Would you restate each line of the data below word for word, without its pictures?
╭─ Supplied data
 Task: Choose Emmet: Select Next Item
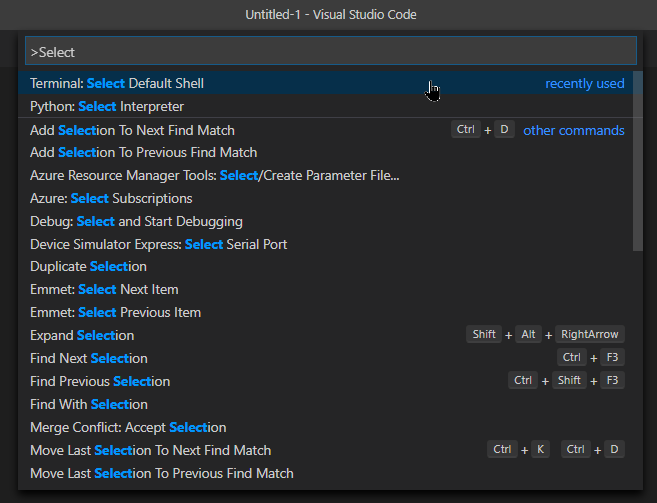pyautogui.click(x=104, y=289)
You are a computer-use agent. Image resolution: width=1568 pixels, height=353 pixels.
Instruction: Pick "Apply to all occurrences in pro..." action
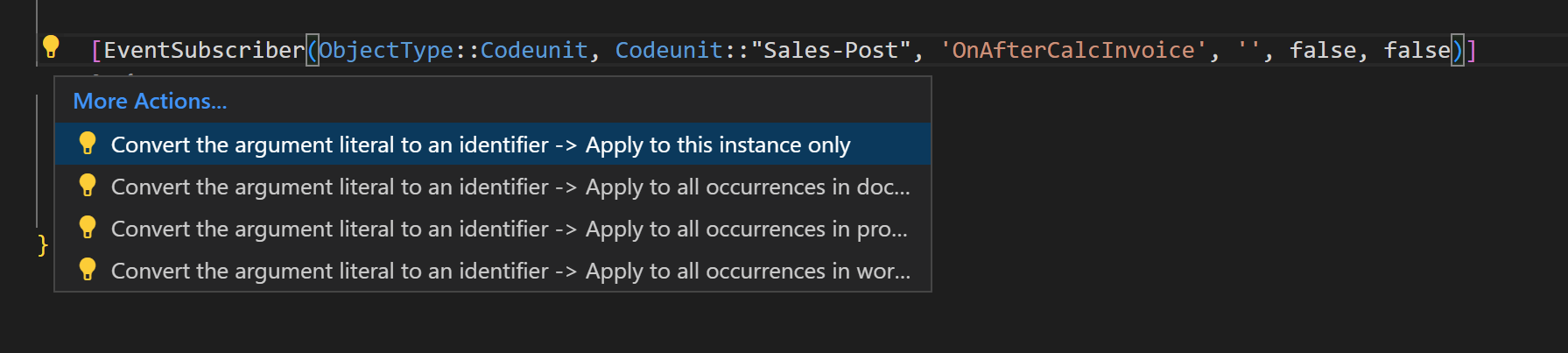click(510, 229)
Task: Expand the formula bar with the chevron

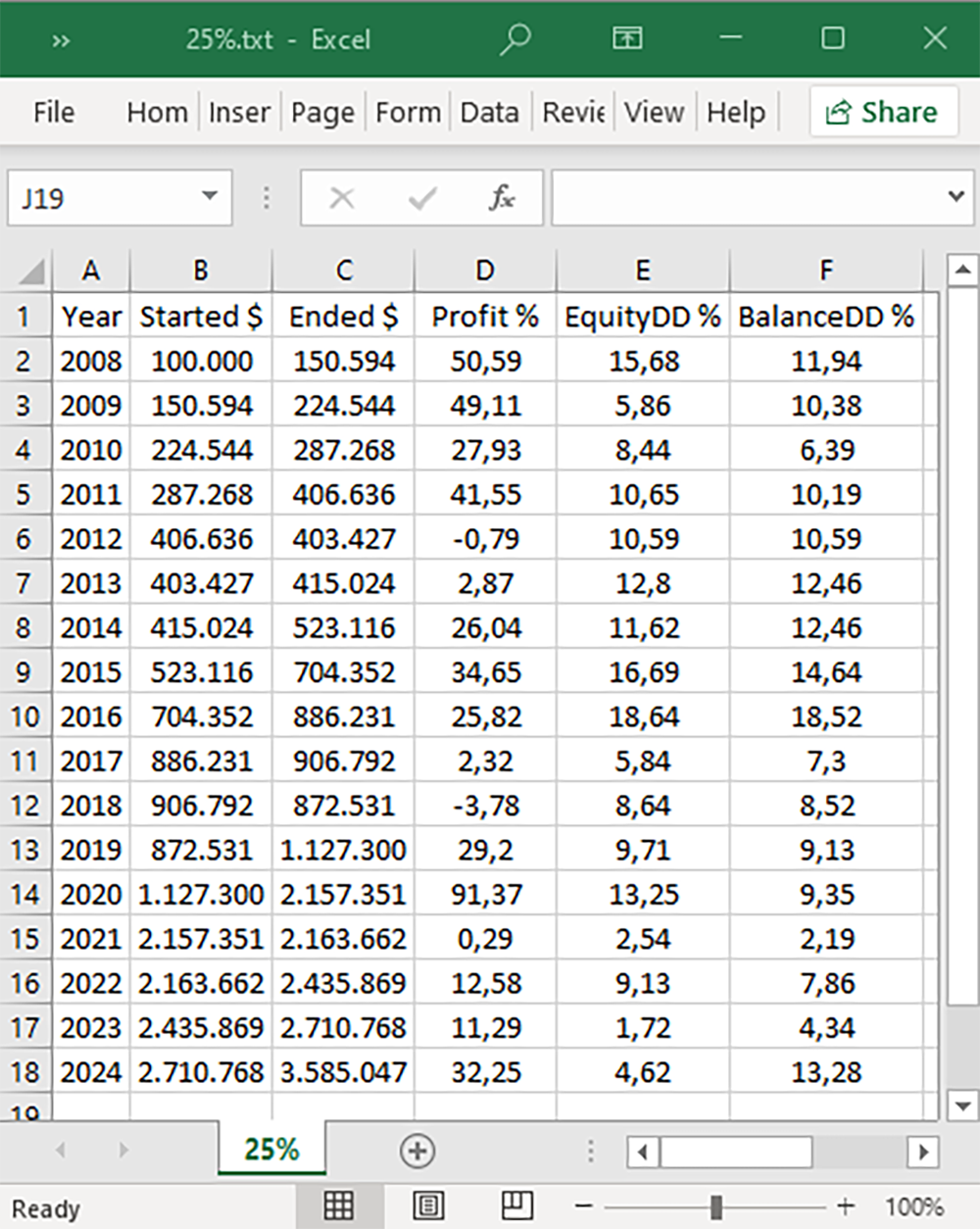Action: (x=956, y=197)
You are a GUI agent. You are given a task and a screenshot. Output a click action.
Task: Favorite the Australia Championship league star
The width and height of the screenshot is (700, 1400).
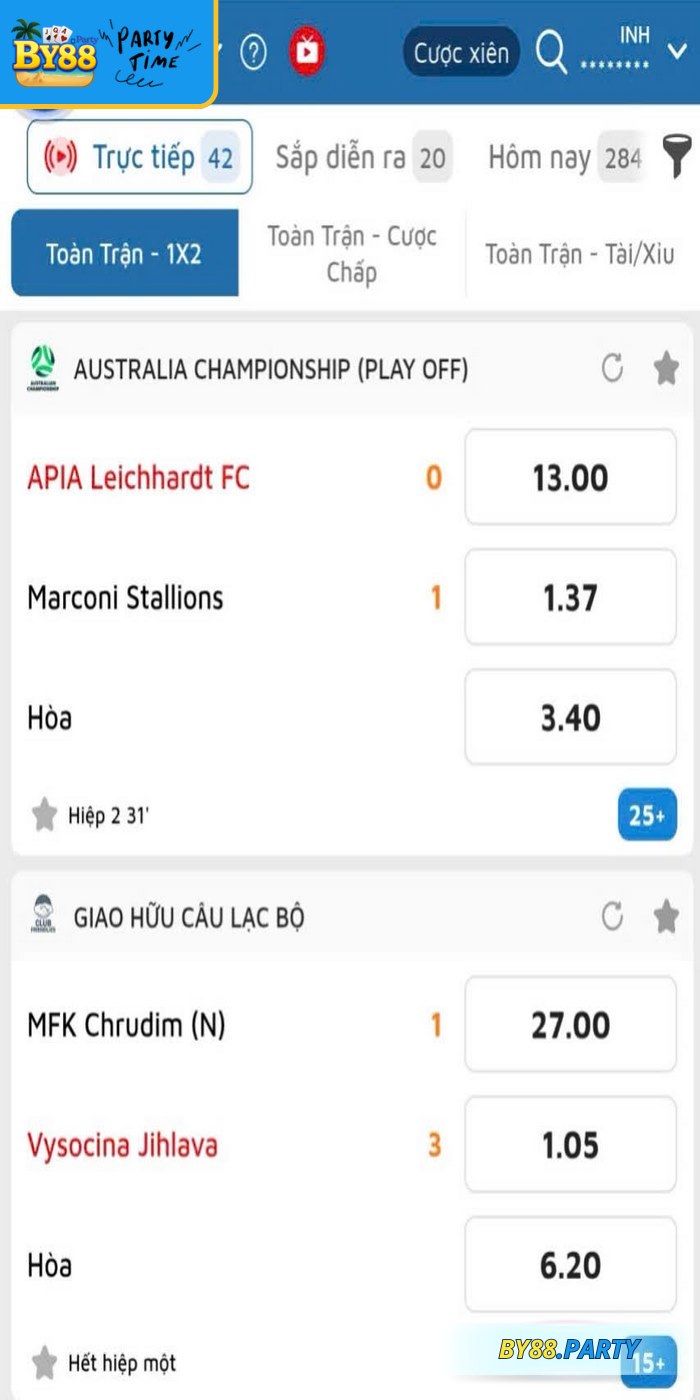point(666,369)
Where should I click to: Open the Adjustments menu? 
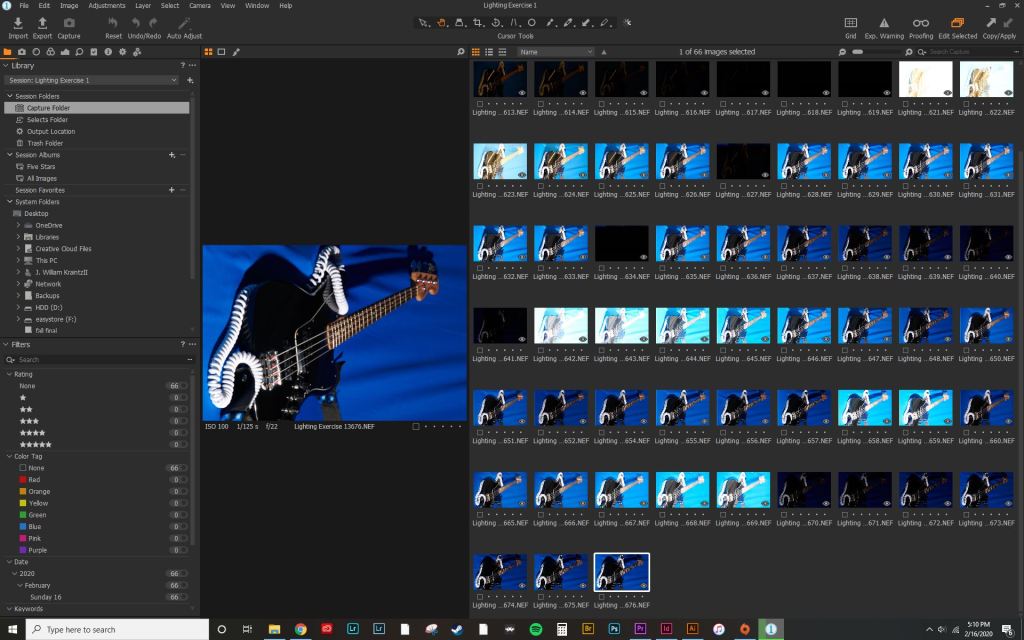pyautogui.click(x=106, y=6)
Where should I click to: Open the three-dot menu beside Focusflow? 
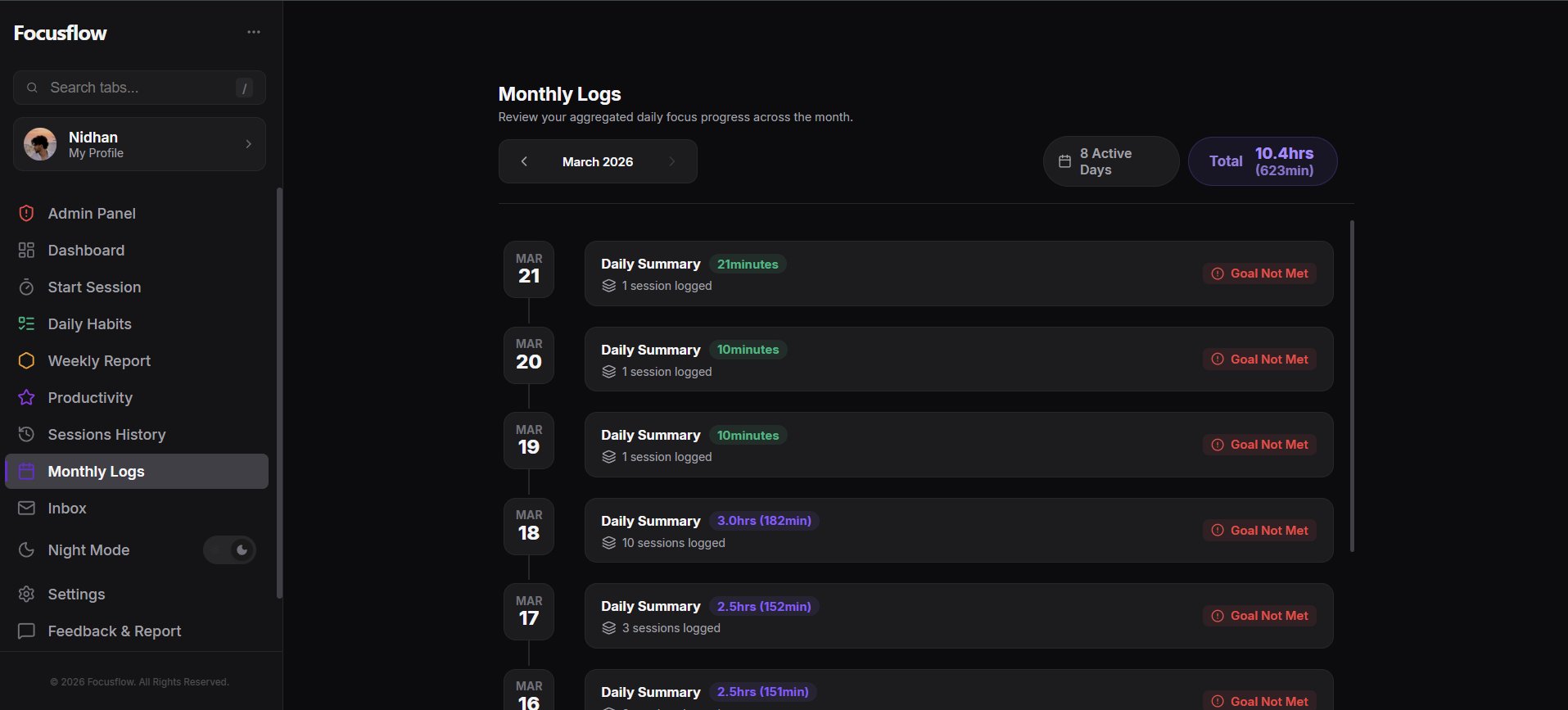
╰─
Finished exercise:
 Task: Choose Emmet: Select Next Item
pyautogui.click(x=104, y=289)
You are a computer-use agent. Image resolution: width=1568 pixels, height=353 pixels.
Instruction: Pick "Apply to all occurrences in pro..." action
click(510, 229)
Task: Expand the formula bar with the chevron

Action: (x=956, y=197)
You are a GUI agent. You are given a task and a screenshot. Output a click action.
Task: Favorite the Australia Championship league star
The width and height of the screenshot is (700, 1400).
point(666,369)
Where should I click to: Open the Adjustments menu? 
pyautogui.click(x=106, y=6)
Where should I click to: Open the three-dot menu beside Focusflow? 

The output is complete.